Document section:

+ + + + + + +

If you’re a first-time investor, there are some important factors to consider before you make your first major real estate investment.

Top Considerations for the First-Time Real Estate Investor

Keep these facts and perspectives in mind before you make a down payment on any piece of property:

  1. You should understand what you’re purchasing, inside and out. You should never purchase a piece of property on a whim; instead, you should only move forward if you’re confident you understand the property, inside and out. For starters, that means using architectural visualizations to see inside the property and explore it, or visiting it in person. You should also hire a property inspector to go over the property with a fine-tooth comb, looking for any possible structural deficiencies or problems that could arise in the future. You should even have a good understanding of the neighborhood, and what upcoming changes could affect property values in the near and distant future.
  2. Real estate shouldn’t be your only investment. One of the most important features of any investment portfolio is diversification. If your investments are too exposed to any one sector, or any one type of asset, you’ll be hit hard if and when there’s volatility in that sector. Accordingly, real estate shouldn’t be your only investment—you should also have a mix of stocks, bonds, mutual funds, and other holdings in your portfolio eventually. And within real estate, if you own multiple properties, they should be in different neighborhood, with different strengths and weaknesses.
  3. Real estate is never free money. People like to think that real estate is a guaranteed return on your investment. After all, property values have historically risen in practically all areas, and consistently as well. However, there’s no guarantee that your chosen property will increase in value, and there’s no guarantee you’ll be able to earn more in rent than you pay in overall upkeep.
  4. Costs are almost always more than you think. Speaking of upkeep, you should bear in mind that the costs of buying, repairing, and maintaining your property will almost always be more than you intended—which is why flipping properties is almost always an unsuccessful strategy. Budget conservatively, and estimate your costs to be a little higher than you think they’ll be if you want to play it safe.
  5. You need an emergency plan and multiple backup plans. Eventually, something will go wrong at your property, and unexpectedly. If and when it does, you’ll need to have an emergency plan ready. Who will you contact in the event of a disaster? How will you respond? What money will you use? It pays to have a lump sum of several thousand dollars set away, and a rolodex of people who can help you. It’s also important to have multiple backup plans, in case your first line of defense fails.

+ + + + + + +

Data shown:

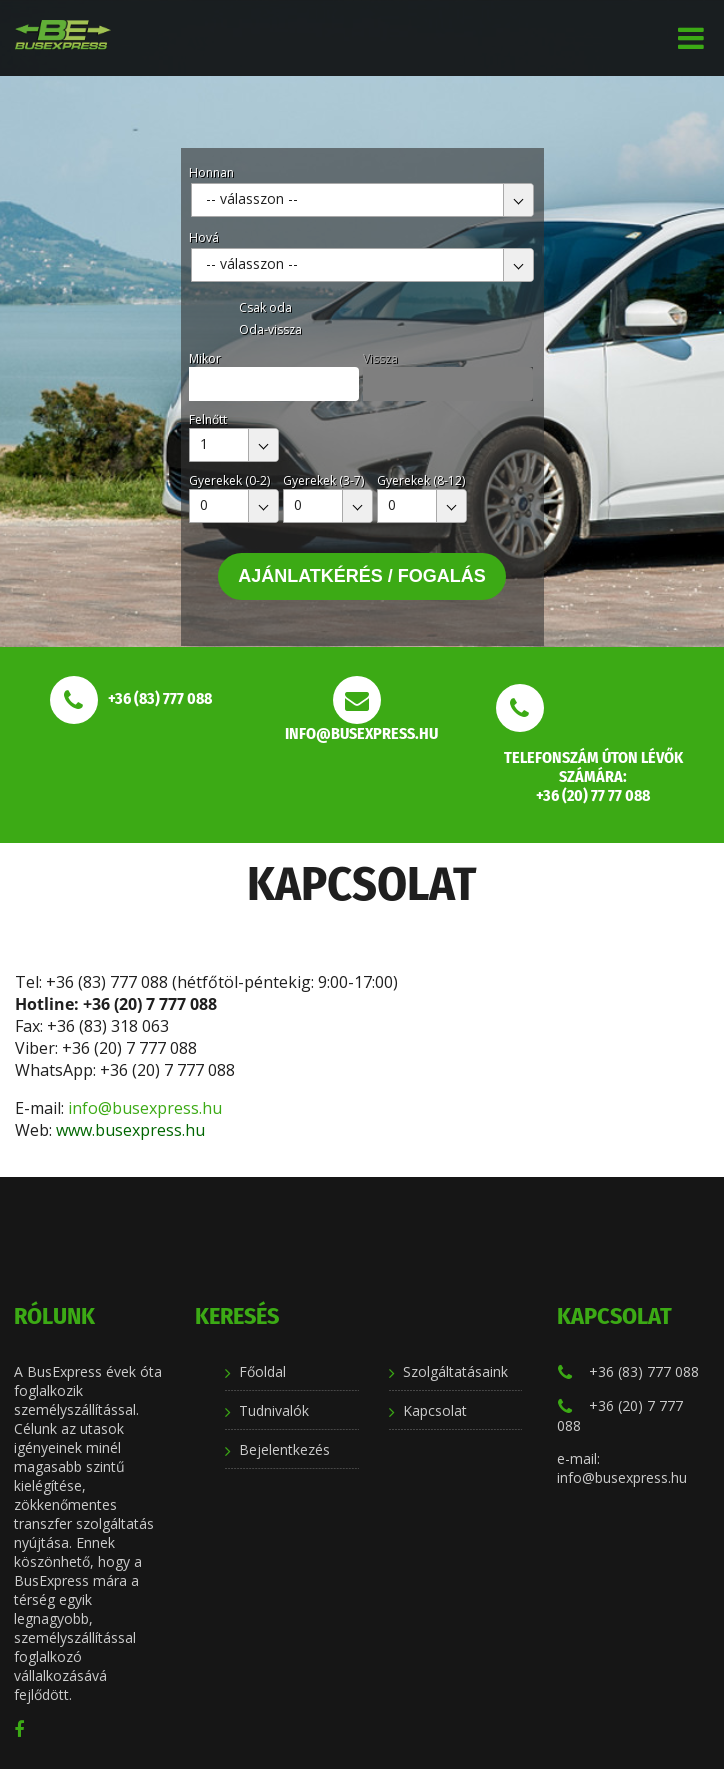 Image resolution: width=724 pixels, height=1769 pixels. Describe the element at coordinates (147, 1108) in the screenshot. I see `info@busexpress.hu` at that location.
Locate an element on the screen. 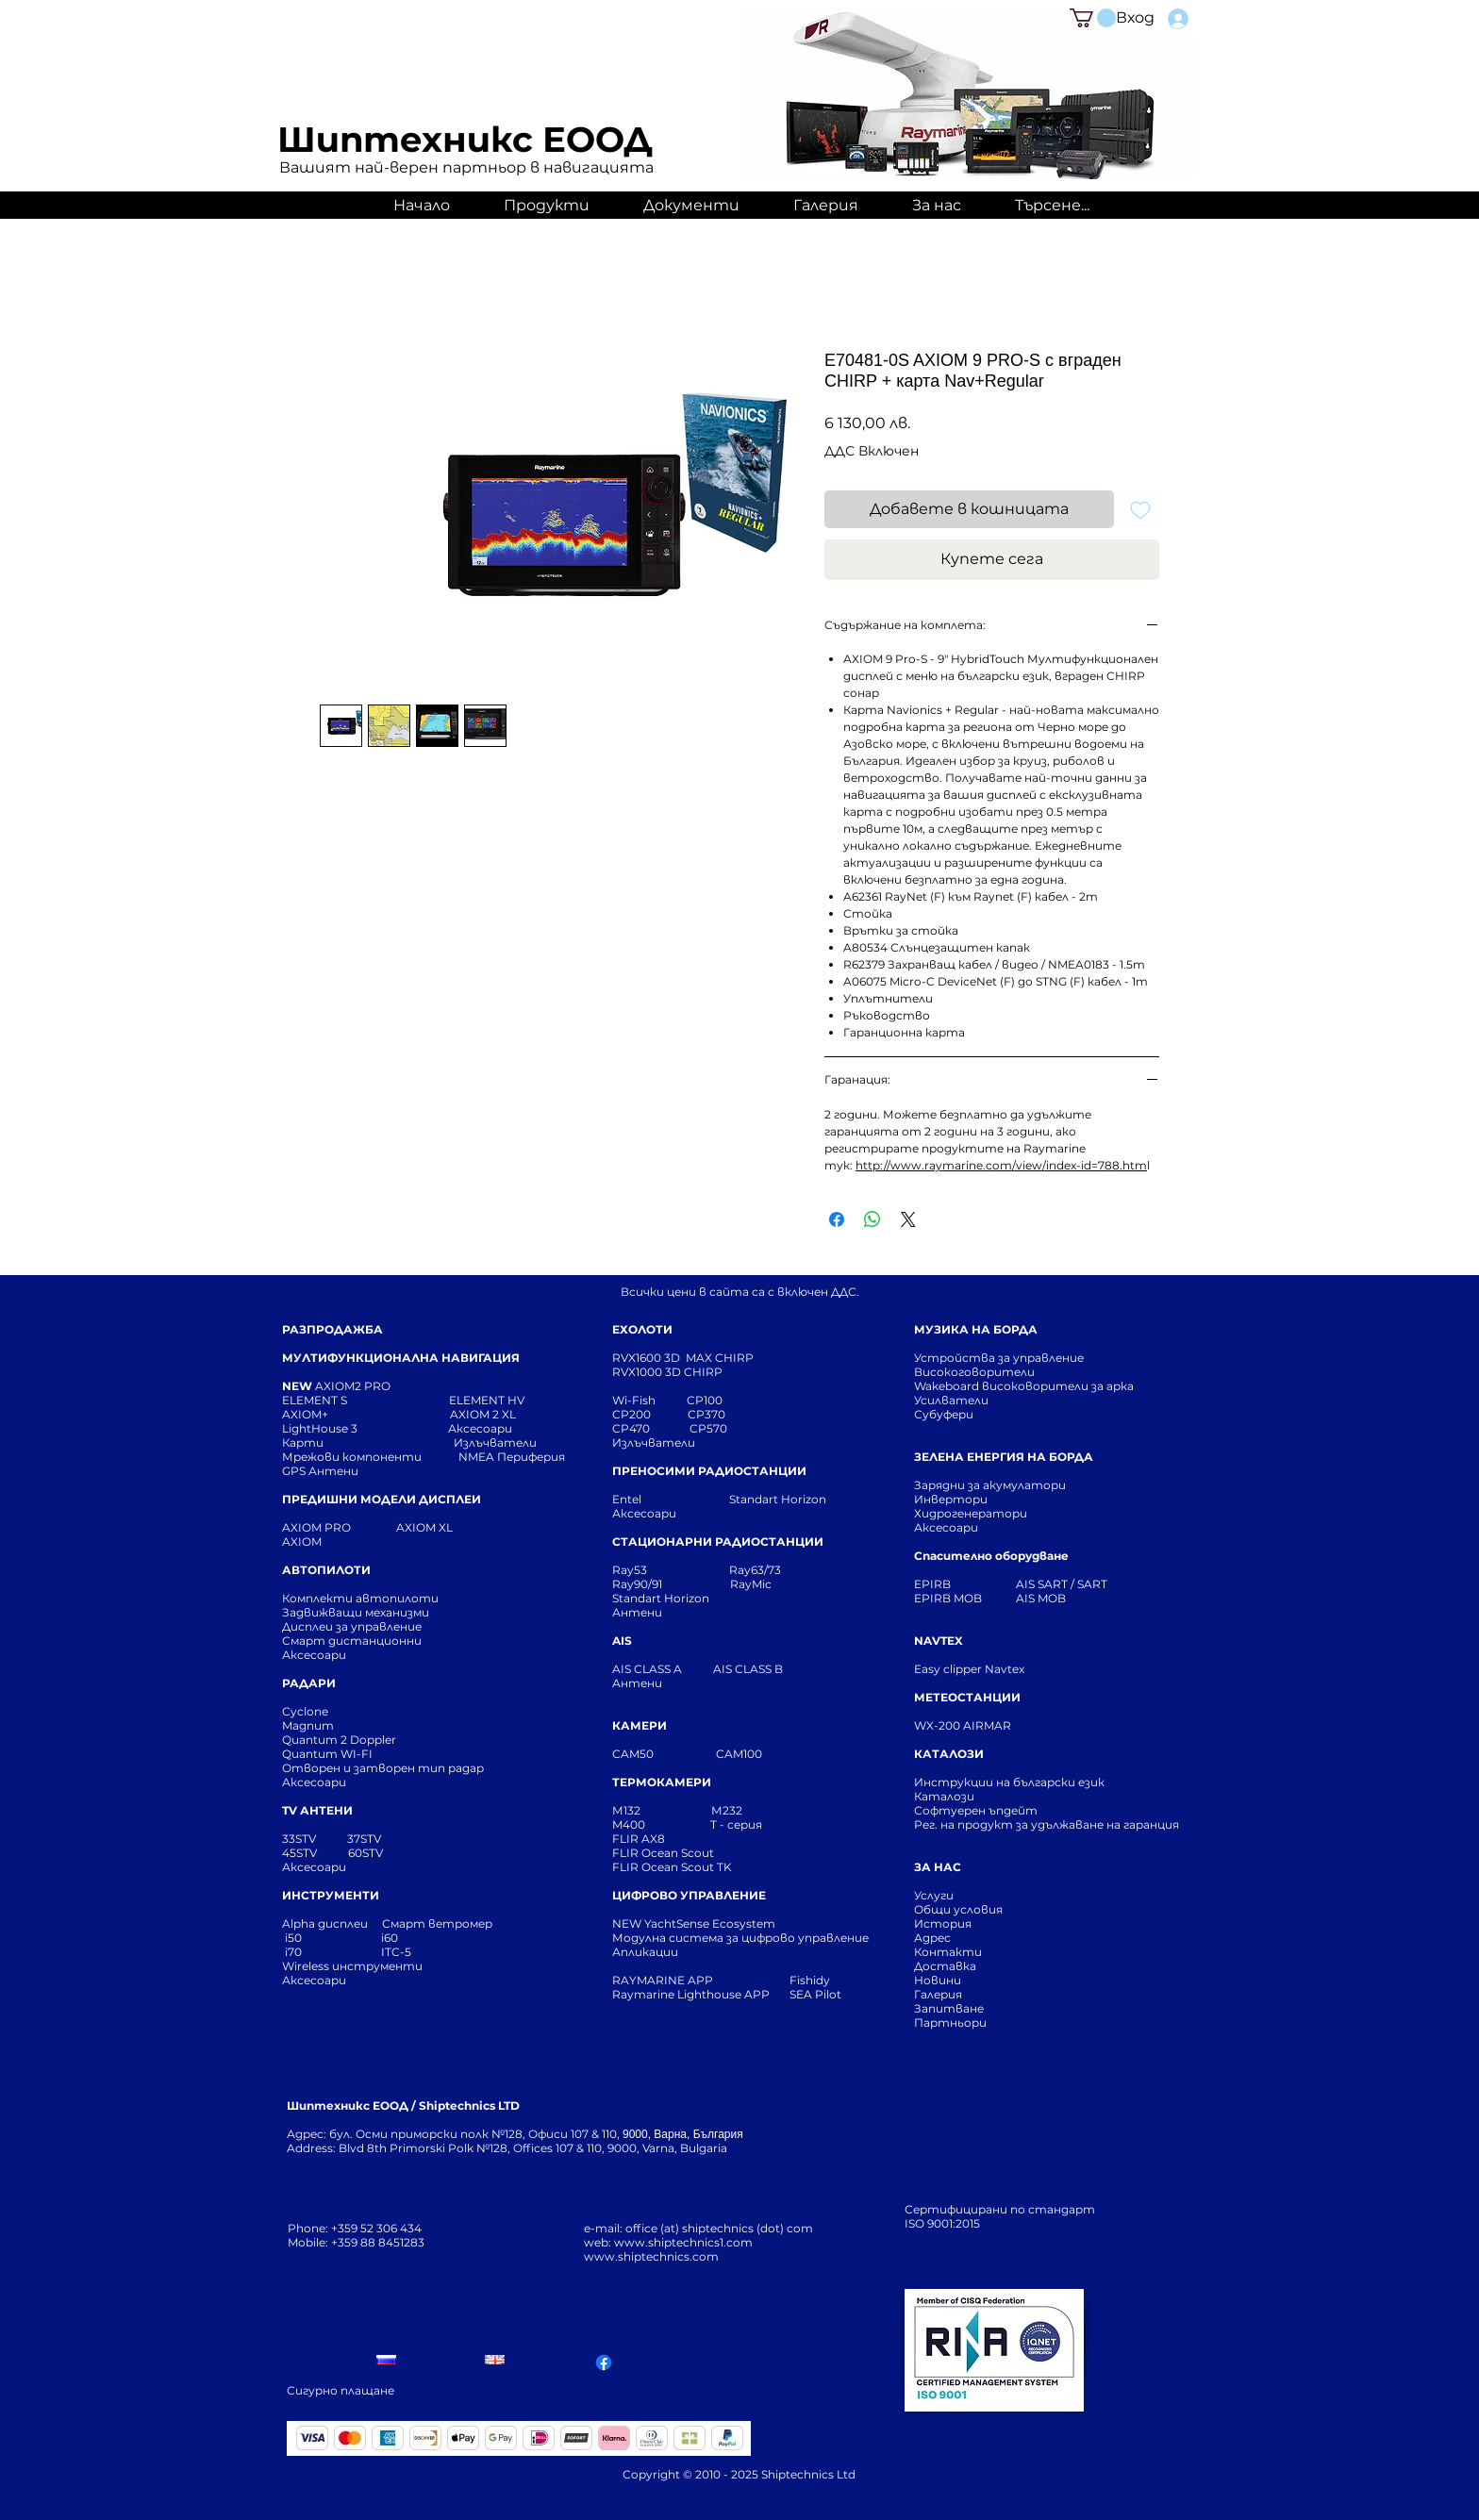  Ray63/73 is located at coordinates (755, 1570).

+ + + + + + +

Problem: Decide whether each statement agrees with the advice for first-time real estate investors. Answer yes or no for each, and quote the words from that advice that settle it. (a) Flipping properties is almost always a successful strategy. (b) Hiring a property inspector is recommended. (c) Your chosen property is guaranteed to increase in value.

Correct answer:
(a) No: "which is why flipping properties is almost always an unsuccessful strategy"
(b) Yes: "You should also hire a property inspector to go over the property with a fine-tooth comb"
(c) No: "there’s no guarantee that your chosen property will increase in value"